Australia’s federal government is moving to support Qantas, which is facing unprecedented competition from Virgin Australia.
Treasurer Joe Hockey said on Thursday that the country must accept that there will be a price to be paid for keeping Qantas in ”regulatory handcuffs”, which limit foreign ownership in the national flag carrier.
He has called for a national debate on Qantas’s future in the face of Virgin Australia’s foreign airline owners pouring in $350 million to support its expansion.
Virgin Australia’s major shareholders are Etihad, Air New Zealand and Singapore Airlines along with the Virgin Group.
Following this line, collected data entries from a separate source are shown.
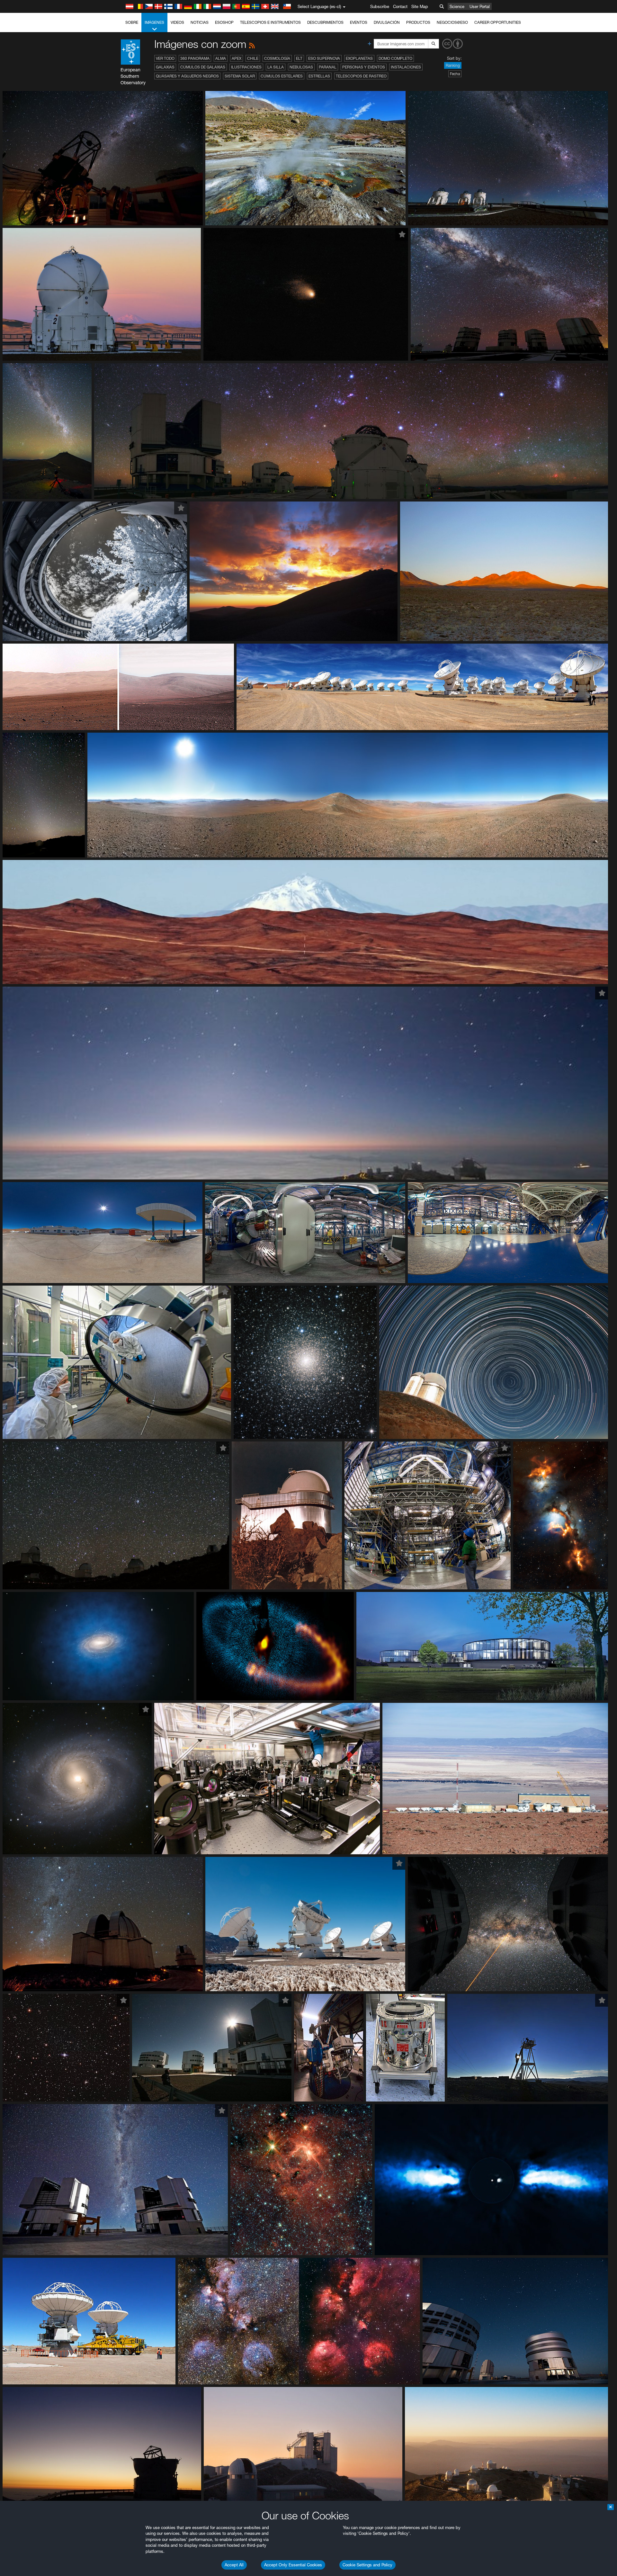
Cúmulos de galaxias (202, 67)
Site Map (419, 6)
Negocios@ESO (452, 22)
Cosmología (277, 58)
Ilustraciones (246, 67)
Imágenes (154, 22)
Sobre (131, 22)
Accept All (234, 2564)
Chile (252, 58)
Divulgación (387, 22)
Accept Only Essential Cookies (293, 2564)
Combined they own 68 per cent.
Under the Qantas Sale Act of 1995 a single foreign airline can only own 25 per cent of Qantas while foreign ownership is capped at 49 per cent to comply with bilateral agreements with other countries.
However, Virgin Australia has split itself into two operations – domestic and international – with the latter being 51 per cent Australian owned.
This is nothing new as Ansett was 100 per cent foreign owned, as was Virgin Blue when it entered Australia in 2000 and Tiger Airways was also 100 per cent foreign owned.
What is different is that Virgin Australia has morphed from a low cost carrier into a business class airline with a low cost structure and is either taking market from Qantas or forcing Qantas to drop its fares.
In the last 18 months the business class fare index has dropped by 40 per cent.
The government is loathed to relax the regulator conditions imposed on Qantas.
“Frankly, it’s not something that I am willingly prepared to do – I don’t like the idea of putting taxpayer’s money or taxpayer’s support behind Qantas,” Hockey told media in Canberra.
”But if it is the view of the Australian people that we should have a national carrier that carries our flag then that does come at a cost.”
Australia’s Prime Minister Tony Abbott said that he wanted Qantas to “remain an Australian icon”.
Analysts say that Qantas is looking for a government guarantee.
Qantas chief executive Alan Joyce told staff that changing the Qantas Sale Act
is ”not realistically achievable in the current Parliament”.
‘”The process would be prolonged, during which time Virgin Australia would be free to continue its anti-competitive strategy aimed at crippling Qantas. We simply do not have the time,” he warned.
Ideally Qantas wants the government to stop Virgin’s $350 million capital raising but most agree that will not happen.